--- Task item ---
Reproduce the records below in their entirety, character for character.

--- Records supplied Enclosed Below ---

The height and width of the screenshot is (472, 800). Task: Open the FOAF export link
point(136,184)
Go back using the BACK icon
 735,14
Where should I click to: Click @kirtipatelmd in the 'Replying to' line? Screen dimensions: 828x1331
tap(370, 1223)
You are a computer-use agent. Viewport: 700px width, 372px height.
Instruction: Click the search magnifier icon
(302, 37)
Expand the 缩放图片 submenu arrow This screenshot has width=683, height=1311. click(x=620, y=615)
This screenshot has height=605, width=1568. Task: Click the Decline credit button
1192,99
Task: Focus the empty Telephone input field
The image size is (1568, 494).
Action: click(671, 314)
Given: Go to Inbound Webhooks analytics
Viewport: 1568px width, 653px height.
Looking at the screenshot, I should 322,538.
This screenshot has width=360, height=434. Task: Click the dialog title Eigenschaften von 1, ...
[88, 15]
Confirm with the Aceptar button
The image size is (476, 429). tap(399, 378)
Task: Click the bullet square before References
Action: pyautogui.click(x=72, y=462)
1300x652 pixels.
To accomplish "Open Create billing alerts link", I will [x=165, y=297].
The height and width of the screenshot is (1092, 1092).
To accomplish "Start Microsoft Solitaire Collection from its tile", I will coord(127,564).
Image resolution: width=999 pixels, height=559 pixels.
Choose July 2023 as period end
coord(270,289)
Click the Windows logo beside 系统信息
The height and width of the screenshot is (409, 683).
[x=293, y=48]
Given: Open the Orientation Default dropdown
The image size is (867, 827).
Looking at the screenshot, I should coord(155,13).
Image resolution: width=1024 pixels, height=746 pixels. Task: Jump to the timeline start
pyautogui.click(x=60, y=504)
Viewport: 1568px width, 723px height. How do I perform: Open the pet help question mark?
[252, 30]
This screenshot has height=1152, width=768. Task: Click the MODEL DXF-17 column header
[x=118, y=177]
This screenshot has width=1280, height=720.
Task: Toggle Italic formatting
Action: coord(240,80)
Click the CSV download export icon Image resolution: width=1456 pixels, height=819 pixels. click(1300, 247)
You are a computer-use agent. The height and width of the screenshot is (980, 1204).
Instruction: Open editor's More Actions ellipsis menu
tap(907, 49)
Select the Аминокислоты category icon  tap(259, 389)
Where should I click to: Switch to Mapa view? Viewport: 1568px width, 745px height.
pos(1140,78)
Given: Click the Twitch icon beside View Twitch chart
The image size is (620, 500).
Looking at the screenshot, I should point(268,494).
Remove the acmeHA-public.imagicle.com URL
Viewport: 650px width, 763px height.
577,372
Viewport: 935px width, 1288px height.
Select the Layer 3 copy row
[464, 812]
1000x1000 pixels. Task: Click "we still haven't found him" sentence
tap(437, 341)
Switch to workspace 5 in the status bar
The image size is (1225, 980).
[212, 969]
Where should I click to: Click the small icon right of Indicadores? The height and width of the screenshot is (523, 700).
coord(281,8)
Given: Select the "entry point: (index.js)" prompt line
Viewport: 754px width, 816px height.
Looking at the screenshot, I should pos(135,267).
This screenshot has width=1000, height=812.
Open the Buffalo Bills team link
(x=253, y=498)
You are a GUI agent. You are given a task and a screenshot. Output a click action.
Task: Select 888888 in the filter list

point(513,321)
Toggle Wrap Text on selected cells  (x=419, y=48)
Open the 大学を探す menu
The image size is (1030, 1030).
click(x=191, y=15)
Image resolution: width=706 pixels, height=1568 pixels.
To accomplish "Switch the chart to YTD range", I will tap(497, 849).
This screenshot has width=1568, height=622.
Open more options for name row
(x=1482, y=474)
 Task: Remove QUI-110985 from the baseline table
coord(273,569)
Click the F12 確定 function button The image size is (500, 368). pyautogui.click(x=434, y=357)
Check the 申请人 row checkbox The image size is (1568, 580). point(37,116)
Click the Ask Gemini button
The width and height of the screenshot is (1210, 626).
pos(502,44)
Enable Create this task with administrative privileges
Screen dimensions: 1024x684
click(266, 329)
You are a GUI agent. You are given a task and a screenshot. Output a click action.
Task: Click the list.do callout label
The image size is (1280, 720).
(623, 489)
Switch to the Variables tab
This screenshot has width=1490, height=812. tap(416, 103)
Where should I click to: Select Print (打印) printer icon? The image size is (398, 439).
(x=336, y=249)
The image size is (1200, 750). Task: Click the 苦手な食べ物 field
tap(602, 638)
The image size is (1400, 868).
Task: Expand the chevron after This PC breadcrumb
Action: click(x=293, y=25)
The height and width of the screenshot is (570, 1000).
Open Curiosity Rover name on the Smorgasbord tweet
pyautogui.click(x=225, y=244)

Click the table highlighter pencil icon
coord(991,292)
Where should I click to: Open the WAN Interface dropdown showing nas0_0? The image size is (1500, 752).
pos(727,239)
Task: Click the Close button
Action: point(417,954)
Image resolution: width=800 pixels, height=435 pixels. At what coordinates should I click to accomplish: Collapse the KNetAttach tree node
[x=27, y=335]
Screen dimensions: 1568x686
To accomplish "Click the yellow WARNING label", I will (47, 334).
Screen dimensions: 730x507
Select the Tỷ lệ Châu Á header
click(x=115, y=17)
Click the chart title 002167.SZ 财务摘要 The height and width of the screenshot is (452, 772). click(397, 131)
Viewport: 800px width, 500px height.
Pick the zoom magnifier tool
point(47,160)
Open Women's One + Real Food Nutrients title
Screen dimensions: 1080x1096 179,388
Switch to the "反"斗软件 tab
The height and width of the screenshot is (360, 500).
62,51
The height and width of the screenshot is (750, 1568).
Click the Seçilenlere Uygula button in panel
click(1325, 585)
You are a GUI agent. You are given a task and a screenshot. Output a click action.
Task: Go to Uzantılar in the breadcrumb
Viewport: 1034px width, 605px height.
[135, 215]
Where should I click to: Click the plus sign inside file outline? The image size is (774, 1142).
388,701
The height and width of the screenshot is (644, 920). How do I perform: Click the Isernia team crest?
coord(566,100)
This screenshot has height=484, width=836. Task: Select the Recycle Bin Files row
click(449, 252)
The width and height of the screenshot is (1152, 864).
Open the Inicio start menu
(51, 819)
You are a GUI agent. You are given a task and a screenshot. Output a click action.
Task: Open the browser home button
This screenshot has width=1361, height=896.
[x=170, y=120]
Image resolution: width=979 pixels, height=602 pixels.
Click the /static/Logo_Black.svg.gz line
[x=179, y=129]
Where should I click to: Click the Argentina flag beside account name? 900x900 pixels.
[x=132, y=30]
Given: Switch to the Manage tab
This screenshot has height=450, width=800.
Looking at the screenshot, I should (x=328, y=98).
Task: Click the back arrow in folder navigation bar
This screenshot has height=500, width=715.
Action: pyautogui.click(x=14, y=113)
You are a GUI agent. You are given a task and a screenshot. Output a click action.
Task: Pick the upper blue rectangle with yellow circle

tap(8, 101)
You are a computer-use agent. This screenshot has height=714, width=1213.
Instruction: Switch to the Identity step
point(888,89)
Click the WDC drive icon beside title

--- End of Enclosed Records supplied ---

--- Expected answer ---
The height and width of the screenshot is (472, 800). Task: Open the FOAF export link
point(136,184)
Go back using the BACK icon
 735,14
Where should I click to: Click @kirtipatelmd in the 'Replying to' line? Screen dimensions: 828x1331
tap(370, 1223)
You are a computer-use agent. Viewport: 700px width, 372px height.
Instruction: Click the search magnifier icon
(302, 37)
Expand the 缩放图片 submenu arrow This screenshot has width=683, height=1311. click(x=620, y=615)
This screenshot has height=605, width=1568. Task: Click the Decline credit button
1192,99
Task: Focus the empty Telephone input field
The image size is (1568, 494).
Action: click(671, 314)
Given: Go to Inbound Webhooks analytics
Viewport: 1568px width, 653px height.
Looking at the screenshot, I should 322,538.
This screenshot has width=360, height=434. Task: Click the dialog title Eigenschaften von 1, ...
[88, 15]
Confirm with the Aceptar button
The image size is (476, 429). tap(399, 378)
Task: Click the bullet square before References
Action: pyautogui.click(x=72, y=462)
1300x652 pixels.
To accomplish "Open Create billing alerts link", I will [x=165, y=297].
The height and width of the screenshot is (1092, 1092).
To accomplish "Start Microsoft Solitaire Collection from its tile", I will coord(127,564).
Image resolution: width=999 pixels, height=559 pixels.
Choose July 2023 as period end
coord(270,289)
Click the Windows logo beside 系统信息
The height and width of the screenshot is (409, 683).
[x=293, y=48]
Given: Open the Orientation Default dropdown
The image size is (867, 827).
Looking at the screenshot, I should coord(155,13).
Image resolution: width=1024 pixels, height=746 pixels. Task: Jump to the timeline start
pyautogui.click(x=60, y=504)
Viewport: 1568px width, 723px height. How do I perform: Open the pet help question mark?
[252, 30]
This screenshot has height=1152, width=768. Task: Click the MODEL DXF-17 column header
[x=118, y=177]
This screenshot has width=1280, height=720.
Task: Toggle Italic formatting
Action: coord(240,80)
Click the CSV download export icon Image resolution: width=1456 pixels, height=819 pixels. click(1300, 247)
You are a computer-use agent. The height and width of the screenshot is (980, 1204).
Instruction: Open editor's More Actions ellipsis menu
tap(907, 49)
Select the Аминокислоты category icon  tap(259, 389)
Where should I click to: Switch to Mapa view? Viewport: 1568px width, 745px height.
pos(1140,78)
Given: Click the Twitch icon beside View Twitch chart
The image size is (620, 500).
Looking at the screenshot, I should point(268,494).
Remove the acmeHA-public.imagicle.com URL
Viewport: 650px width, 763px height.
577,372
Viewport: 935px width, 1288px height.
Select the Layer 3 copy row
[464, 812]
1000x1000 pixels. Task: Click "we still haven't found him" sentence
tap(437, 341)
Switch to workspace 5 in the status bar
The image size is (1225, 980).
[212, 969]
Where should I click to: Click the small icon right of Indicadores? The height and width of the screenshot is (523, 700).
coord(281,8)
Given: Select the "entry point: (index.js)" prompt line
Viewport: 754px width, 816px height.
Looking at the screenshot, I should pos(135,267).
This screenshot has width=1000, height=812.
Open the Buffalo Bills team link
(x=253, y=498)
You are a GUI agent. You are given a task and a screenshot. Output a click action.
Task: Select 888888 in the filter list

point(513,321)
Toggle Wrap Text on selected cells  (x=419, y=48)
Open the 大学を探す menu
The image size is (1030, 1030).
click(x=191, y=15)
Image resolution: width=706 pixels, height=1568 pixels.
To accomplish "Switch the chart to YTD range", I will tap(497, 849).
This screenshot has width=1568, height=622.
Open more options for name row
(x=1482, y=474)
 Task: Remove QUI-110985 from the baseline table
coord(273,569)
Click the F12 確定 function button The image size is (500, 368). pyautogui.click(x=434, y=357)
Check the 申请人 row checkbox The image size is (1568, 580). point(37,116)
Click the Ask Gemini button
The width and height of the screenshot is (1210, 626).
pos(502,44)
Enable Create this task with administrative privileges
Screen dimensions: 1024x684
click(266, 329)
You are a GUI agent. You are given a task and a screenshot. Output a click action.
Task: Click the list.do callout label
The image size is (1280, 720).
(623, 489)
Switch to the Variables tab
This screenshot has width=1490, height=812. tap(416, 103)
Where should I click to: Select Print (打印) printer icon? The image size is (398, 439).
(x=336, y=249)
The image size is (1200, 750). Task: Click the 苦手な食べ物 field
tap(602, 638)
The image size is (1400, 868).
Task: Expand the chevron after This PC breadcrumb
Action: click(x=293, y=25)
The height and width of the screenshot is (570, 1000).
Open Curiosity Rover name on the Smorgasbord tweet
pyautogui.click(x=225, y=244)

Click the table highlighter pencil icon
coord(991,292)
Where should I click to: Open the WAN Interface dropdown showing nas0_0? The image size is (1500, 752).
pos(727,239)
Task: Click the Close button
Action: point(417,954)
Image resolution: width=800 pixels, height=435 pixels. At what coordinates should I click to accomplish: Collapse the KNetAttach tree node
[x=27, y=335]
Screen dimensions: 1568x686
To accomplish "Click the yellow WARNING label", I will (47, 334).
Screen dimensions: 730x507
Select the Tỷ lệ Châu Á header
click(x=115, y=17)
Click the chart title 002167.SZ 财务摘要 The height and width of the screenshot is (452, 772). click(397, 131)
Viewport: 800px width, 500px height.
Pick the zoom magnifier tool
point(47,160)
Open Women's One + Real Food Nutrients title
Screen dimensions: 1080x1096 179,388
Switch to the "反"斗软件 tab
The height and width of the screenshot is (360, 500).
62,51
The height and width of the screenshot is (750, 1568).
Click the Seçilenlere Uygula button in panel
click(1325, 585)
You are a GUI agent. You are given a task and a screenshot. Output a click action.
Task: Go to Uzantılar in the breadcrumb
Viewport: 1034px width, 605px height.
[135, 215]
Where should I click to: Click the plus sign inside file outline? The image size is (774, 1142).
388,701
The height and width of the screenshot is (644, 920). How do I perform: Click the Isernia team crest?
coord(566,100)
This screenshot has height=484, width=836. Task: Select the Recycle Bin Files row
click(449, 252)
The width and height of the screenshot is (1152, 864).
Open the Inicio start menu
(51, 819)
You are a GUI agent. You are given a task and a screenshot. Output a click action.
Task: Open the browser home button
This screenshot has width=1361, height=896.
[x=170, y=120]
Image resolution: width=979 pixels, height=602 pixels.
Click the /static/Logo_Black.svg.gz line
[x=179, y=129]
Where should I click to: Click the Argentina flag beside account name? 900x900 pixels.
[x=132, y=30]
Given: Switch to the Manage tab
This screenshot has height=450, width=800.
Looking at the screenshot, I should (x=328, y=98).
Task: Click the back arrow in folder navigation bar
This screenshot has height=500, width=715.
Action: pyautogui.click(x=14, y=113)
You are a GUI agent. You are given a task and a screenshot. Output a click action.
Task: Pick the upper blue rectangle with yellow circle

tap(8, 101)
You are a computer-use agent. This screenshot has height=714, width=1213.
Instruction: Switch to the Identity step
point(888,89)
Click the WDC drive icon beside title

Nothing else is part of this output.